Ten wynik to wielka niespodzianka, bo w możliwość wyeliminowania Arged BMSlam Stali mało kto wierzył. Ekipa Igora Milicicia świetnie radziła sobie w sezonie zasadniczym, a do tego dotarła do turnieju Final Four FIBA Europe Cup. Co więcej, w obecnych rozgrywkach „czerwono-czarnych” pokonała już czterokrotnie, w tym 106:81 w środowy wieczór w pierwszym meczu w tej parze.
W piątek obserwatorzy spotkania zobaczyli jednak zupełnie inny zespół Pszczółki. Bojaźń sprzed dwóch dni kompletnie się ulotniła, a zamiast tego pojawiła się niesamowita wola walki. W efekcie, przez trzy kwarty mecz był bardzo wyrównany.
Szala zwycięstwa na korzyść lublinian zaczęła przechylać się dopiero w samej końcówce. Mocno uaktywnił się zwłaszcza Devin Searcy, który zdobył sześć kolejnych punktów dla Pszczółki, co pozwoliło gościom prowadzić 90:87. To ustawiło Stal w roli ekipy goniącej. Na 106 sekund przed końcem gospodarzom, dzięki celnemu rzutowi osobistemu Denzela Anderssona, udało się objąć prowadzenie 94:93, ale później siedem kolejnych punktów zdobyli podopieczni Davida Dedka.
Pozwoliło im to wygrać 100:94 i w ten sposób przejąć inicjatywę w tej parze. Teraz wystarczy „tylko” wygrać dwa kolejne mecze w hali Globus i Pszczółka zamelduje się w półfinale. Zadanie jest bardzo trudne, ale po piątkowym wieczorze wydaje się być bardziej realne, niż jeszcze kilka dni temu.
Wtorkowy mecz rozpocznie się o godz. 20. Transmisję z niego przeprowadzi platforma internetowa Emocje.tv. Ze względu ograniczeń związanych z pandemią koronawirusa rywalizacja będzie toczyła się przy pustych trybunach.
Arged BMSlam Stal Ostrów Wielkopolski – Pszczółka Start Lublin 94:100 (25:22, 29:31, 25:24, 15:23)

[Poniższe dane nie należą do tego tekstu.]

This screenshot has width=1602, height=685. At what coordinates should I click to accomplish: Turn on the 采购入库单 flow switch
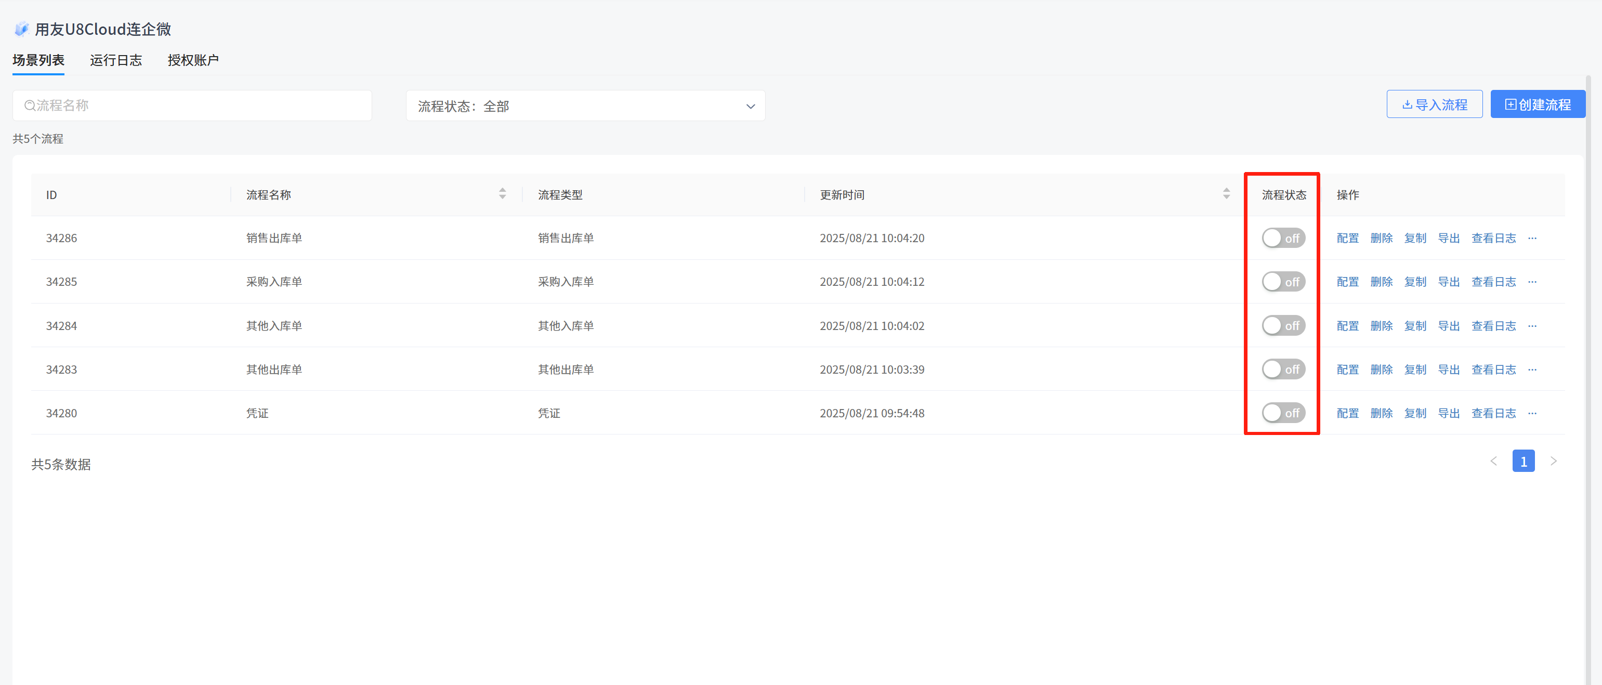pos(1282,282)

Stal: Sobin 12, Kell 12, Garbacz 7 (1x3), Smith 6, Mokros 5 oraz Ogden 18 (2x3), Florence 17 (1x3), Andersson 17 (2x3), Kucharek 0.
Pszczółka: Laksa 22 (4x3), Dorsey-Walker 16 (2x3), Łączyński 9 (2x3), Szymański 6, Borowski 5 oraz Searcy 20, Ware 9 (3x3), Davis 8, Dziemba 3 (1x3), Jeszke 2.
Sędziowali: Proc, Wierzman i Puzoń. Mecz bez udziału publiczności.
Stan rywalizacji: 1:1. Gra w tej fazie toczy się do trzech zwycięstw. Kolejny mecz odbędzie się we wtorek w Lublinie.